Rows:
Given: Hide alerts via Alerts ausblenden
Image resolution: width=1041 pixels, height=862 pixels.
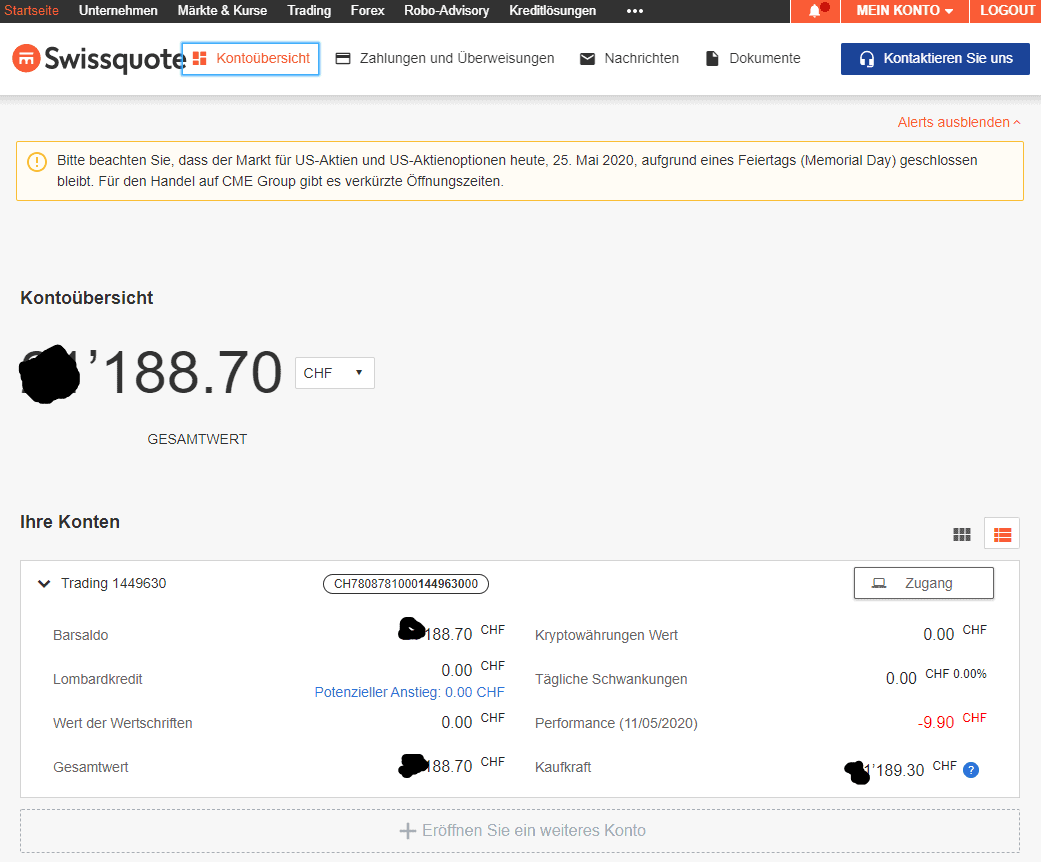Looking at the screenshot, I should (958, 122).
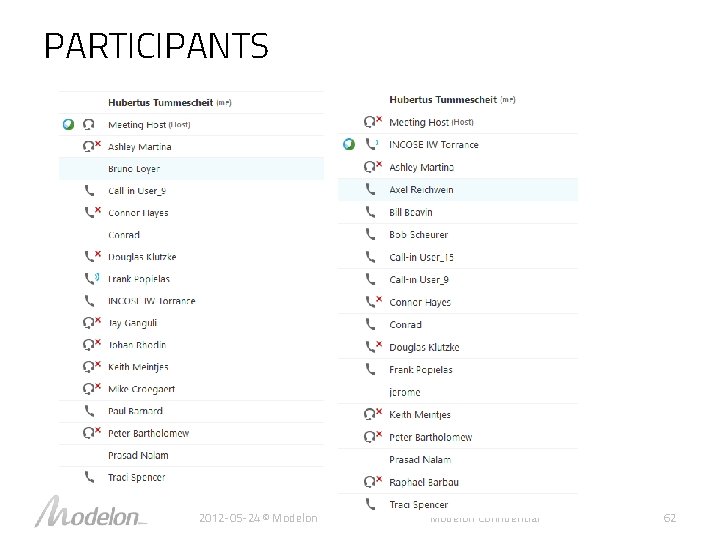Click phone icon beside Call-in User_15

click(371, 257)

Objective: Convert the material above into a JSON list of strings with one string per line. Skip blank lines and leave the pictures out.

Answer for this exercise:
[
  "Given: Hide alerts via Alerts ausblenden",
  "Image resolution: width=1041 pixels, height=862 pixels.",
  "Looking at the screenshot, I should (958, 122).",
  "Click phone icon beside Call-in User_15",
  "click(371, 257)"
]